GOAL OF THE EXERCISE> Beginning at the line with "Task: Delete the" in the records below, return each line up to and including the last, exactly as it stands, but not the pictures.

Dataset entries:

◆ ◆ ◆ ◆ ◆

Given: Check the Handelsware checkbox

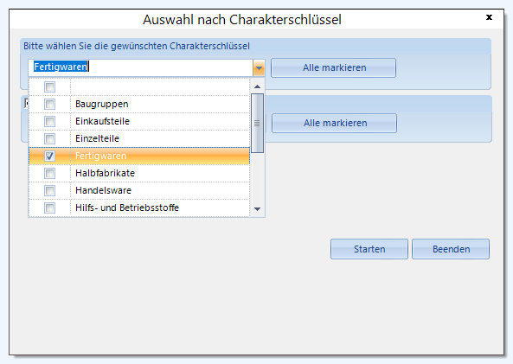Looking at the screenshot, I should (49, 190).
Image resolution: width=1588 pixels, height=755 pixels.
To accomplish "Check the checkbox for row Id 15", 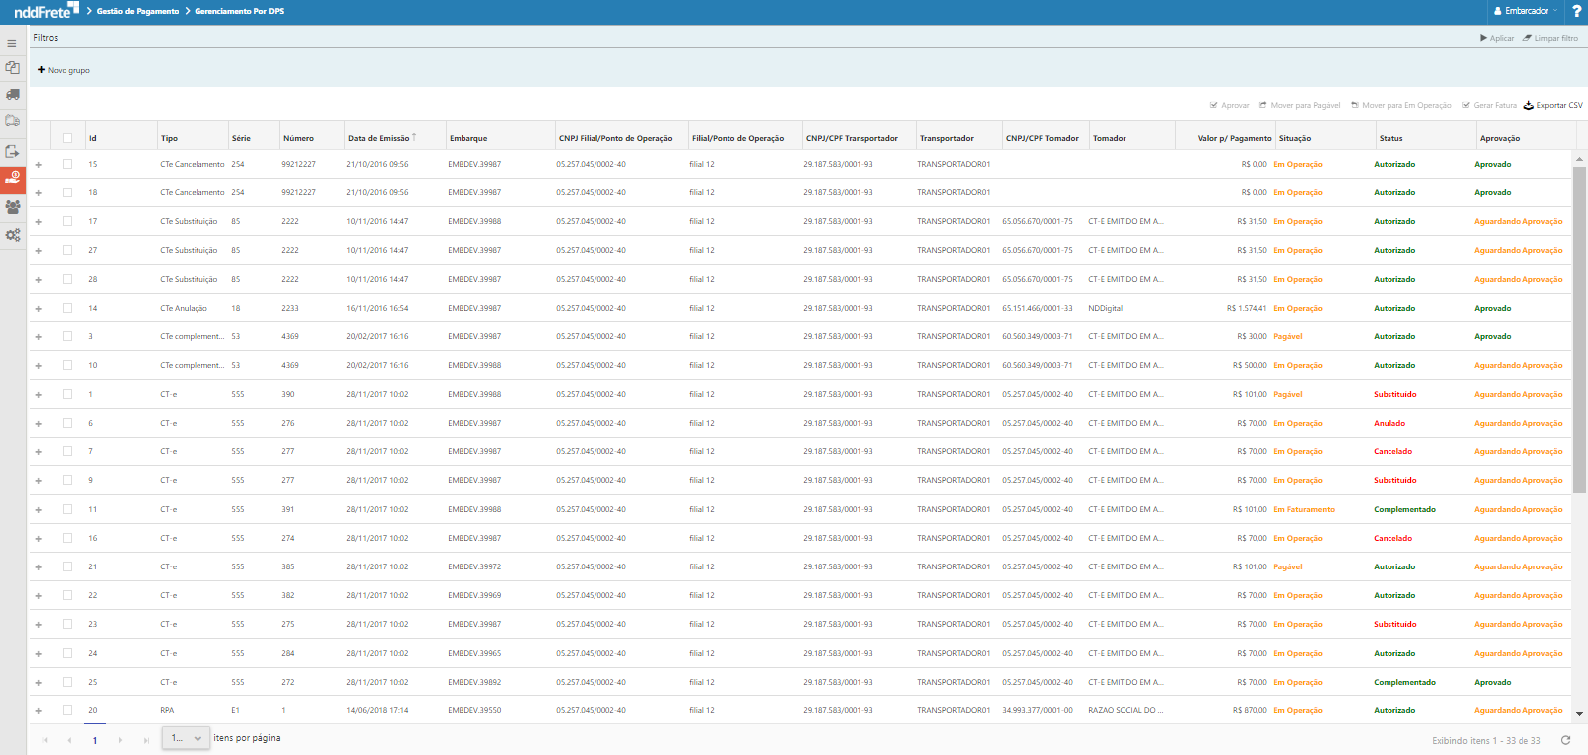I will [67, 164].
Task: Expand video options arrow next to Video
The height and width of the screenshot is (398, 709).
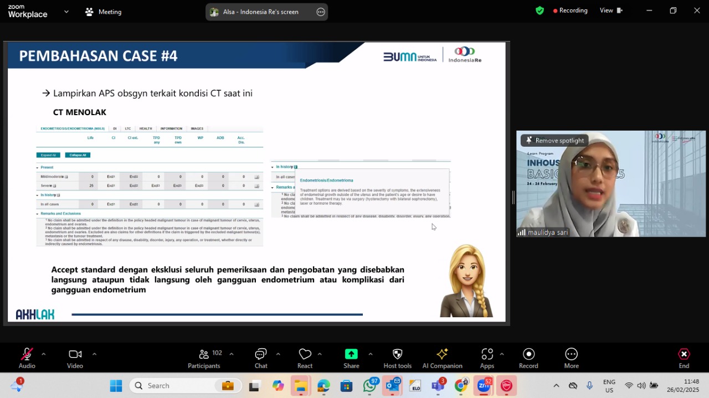Action: pos(94,354)
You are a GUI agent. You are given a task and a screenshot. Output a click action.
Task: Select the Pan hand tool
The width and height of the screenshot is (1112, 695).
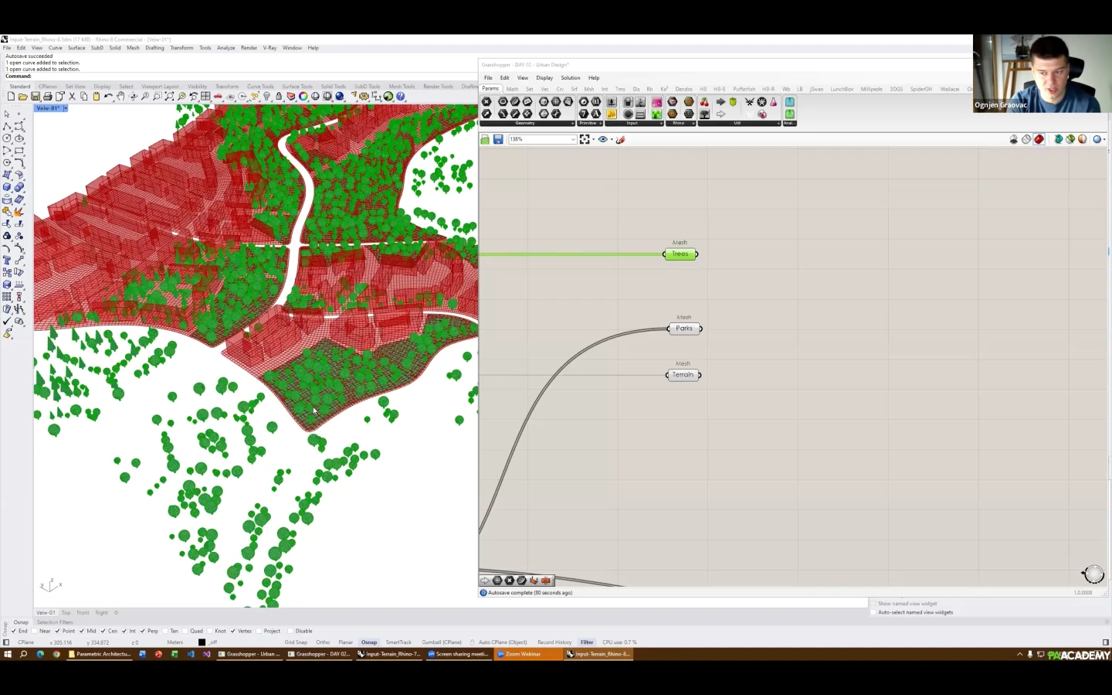tap(121, 97)
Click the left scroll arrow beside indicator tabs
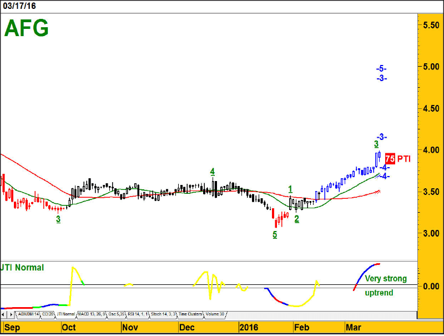Image resolution: width=444 pixels, height=336 pixels. click(x=5, y=314)
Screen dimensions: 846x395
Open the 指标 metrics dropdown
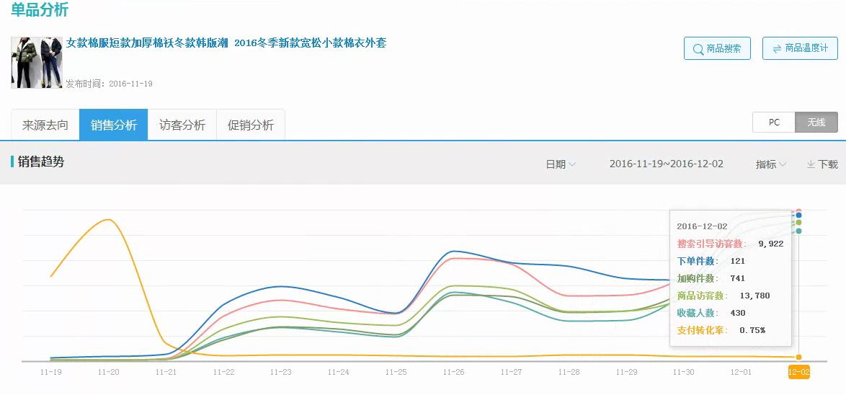coord(770,164)
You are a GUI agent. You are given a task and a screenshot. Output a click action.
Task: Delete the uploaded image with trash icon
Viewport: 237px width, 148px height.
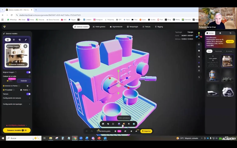click(25, 46)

◆ ◆ ◆ ◆ ◆

RESPONSE TO THE EXERCISE>
Task: Delete the uploaded image with trash icon
Viewport: 237px width, 148px height.
click(25, 46)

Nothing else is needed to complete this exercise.